I’ve blogged here about LDTs no less than five times (including about the last House hearing), and longtime readers may recognize a few of the case studies. OvaSure, a blood test which purported to detect the existence of ovarian cancer but which in fact had a very high false positive rate, is likely the most well-known. A false positive from OvaSure may have caused women to have healthy ovaries removed, a major procedure not only requiring a hospital stay and lengthy recovery, but also imposing psychological burdens on women who would not otherwise have wanted to become infertile.
A particularly worrisome example from the false negative category is the Oncotype DX HER2 Breast Cancer test. A significant minority of breast cancer tumors have a mutation causing them to overexpress a protein called HER2, and women with these tumors may be treated with cancer drugs specifically targeted to these mutations. As such, accurate companion diagnostics are essential to properly treat these patients, and the FDA had approved such tests already.

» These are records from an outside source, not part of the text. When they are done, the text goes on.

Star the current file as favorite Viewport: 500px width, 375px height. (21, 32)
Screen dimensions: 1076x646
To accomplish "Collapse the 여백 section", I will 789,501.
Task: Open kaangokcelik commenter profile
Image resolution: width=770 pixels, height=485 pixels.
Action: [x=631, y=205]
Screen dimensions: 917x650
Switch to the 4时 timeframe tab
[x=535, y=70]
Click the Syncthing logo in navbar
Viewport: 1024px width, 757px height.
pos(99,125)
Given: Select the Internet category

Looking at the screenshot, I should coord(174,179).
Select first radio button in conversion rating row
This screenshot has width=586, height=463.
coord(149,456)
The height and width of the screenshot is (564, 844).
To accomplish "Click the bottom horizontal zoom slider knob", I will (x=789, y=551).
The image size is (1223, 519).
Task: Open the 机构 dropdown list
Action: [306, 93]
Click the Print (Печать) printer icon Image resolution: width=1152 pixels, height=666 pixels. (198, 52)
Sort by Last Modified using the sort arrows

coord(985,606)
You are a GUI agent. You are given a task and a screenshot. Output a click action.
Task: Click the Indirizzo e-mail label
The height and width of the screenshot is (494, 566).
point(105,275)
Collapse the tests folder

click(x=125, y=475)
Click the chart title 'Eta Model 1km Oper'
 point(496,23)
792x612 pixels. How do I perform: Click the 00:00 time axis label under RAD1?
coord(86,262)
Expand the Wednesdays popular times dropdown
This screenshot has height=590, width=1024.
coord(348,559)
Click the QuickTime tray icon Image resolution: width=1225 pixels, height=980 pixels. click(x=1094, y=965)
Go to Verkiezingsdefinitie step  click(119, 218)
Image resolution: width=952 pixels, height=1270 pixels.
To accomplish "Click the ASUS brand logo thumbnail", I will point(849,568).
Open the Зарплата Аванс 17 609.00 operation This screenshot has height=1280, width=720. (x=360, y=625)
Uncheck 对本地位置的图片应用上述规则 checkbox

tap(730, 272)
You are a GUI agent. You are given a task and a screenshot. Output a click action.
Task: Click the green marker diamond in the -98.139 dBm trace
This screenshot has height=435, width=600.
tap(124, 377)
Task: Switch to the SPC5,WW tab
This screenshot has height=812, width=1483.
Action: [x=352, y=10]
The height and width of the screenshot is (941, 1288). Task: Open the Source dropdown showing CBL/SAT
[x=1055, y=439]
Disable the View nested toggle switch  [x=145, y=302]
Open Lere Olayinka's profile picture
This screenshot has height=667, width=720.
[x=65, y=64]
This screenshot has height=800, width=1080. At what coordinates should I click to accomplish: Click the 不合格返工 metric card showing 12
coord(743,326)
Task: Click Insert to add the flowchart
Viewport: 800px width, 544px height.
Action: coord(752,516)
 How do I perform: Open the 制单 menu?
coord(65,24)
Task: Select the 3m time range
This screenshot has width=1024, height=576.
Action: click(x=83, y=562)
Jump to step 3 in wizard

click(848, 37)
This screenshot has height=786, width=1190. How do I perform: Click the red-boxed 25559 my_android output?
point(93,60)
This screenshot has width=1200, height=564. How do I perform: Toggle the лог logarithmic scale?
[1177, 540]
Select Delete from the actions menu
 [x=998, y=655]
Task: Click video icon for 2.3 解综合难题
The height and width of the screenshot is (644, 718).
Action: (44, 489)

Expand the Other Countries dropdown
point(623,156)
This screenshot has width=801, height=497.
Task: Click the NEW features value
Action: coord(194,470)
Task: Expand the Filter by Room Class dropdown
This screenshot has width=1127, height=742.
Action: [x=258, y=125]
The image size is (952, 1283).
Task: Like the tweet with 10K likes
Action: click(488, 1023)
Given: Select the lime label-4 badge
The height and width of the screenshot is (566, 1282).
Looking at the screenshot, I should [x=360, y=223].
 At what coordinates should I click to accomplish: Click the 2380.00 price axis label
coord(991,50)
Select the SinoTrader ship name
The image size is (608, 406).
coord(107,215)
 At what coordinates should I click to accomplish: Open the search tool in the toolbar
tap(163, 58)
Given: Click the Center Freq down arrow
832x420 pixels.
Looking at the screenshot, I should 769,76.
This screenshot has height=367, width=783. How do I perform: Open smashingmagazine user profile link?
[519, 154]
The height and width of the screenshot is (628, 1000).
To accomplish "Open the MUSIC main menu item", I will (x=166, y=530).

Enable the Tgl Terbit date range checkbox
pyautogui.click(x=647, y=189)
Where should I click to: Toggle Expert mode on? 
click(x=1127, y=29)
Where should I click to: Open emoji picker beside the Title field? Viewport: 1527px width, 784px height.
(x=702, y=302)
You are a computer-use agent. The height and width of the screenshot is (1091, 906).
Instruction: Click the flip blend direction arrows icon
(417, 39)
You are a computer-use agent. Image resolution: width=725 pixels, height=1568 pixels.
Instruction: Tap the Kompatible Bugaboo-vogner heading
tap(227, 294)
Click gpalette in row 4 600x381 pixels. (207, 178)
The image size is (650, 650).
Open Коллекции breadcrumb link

But an LDT on the market, the Oncotype DX HER2 test, had a high rate of false negatives. The result was that patients testing negative failed to receive the right treatment for their cancer, putting them at higher risk the cancer would progress and potentially reducing their life expectancy.
Most interesting to patent scholars will be a test in the third category (too many false positives and false negatives): non-invasive prenatal testing (NIPT), also called cell-free fetal DNA testing. I’ve previously blogged about the ongoing patent litigation in this area, but essentially these are tests determining whether a fetus possesses a genetic abnormality not by performing risky procedures like amniocentesis, but simply by drawing blood and examining the small amounts of fetal DNA circulating in the pregnant woman’s bloodstream. The FDA is primarily concerned about the high rate of false positives of these tests, which in some cases caused women to abort healthy pregnancies. However, the tests do appear to have a high false negative rate as well.
There are a number of interesting questions to examine in this report, including the FDA’s choice of “alternatives” for each of the relevant LDTs. It will be interesting to see if these case studies continue to appear either in the FDA’s procession toward a final guidance or in the Congressional discussions about whether a legislative solution is more appropriate.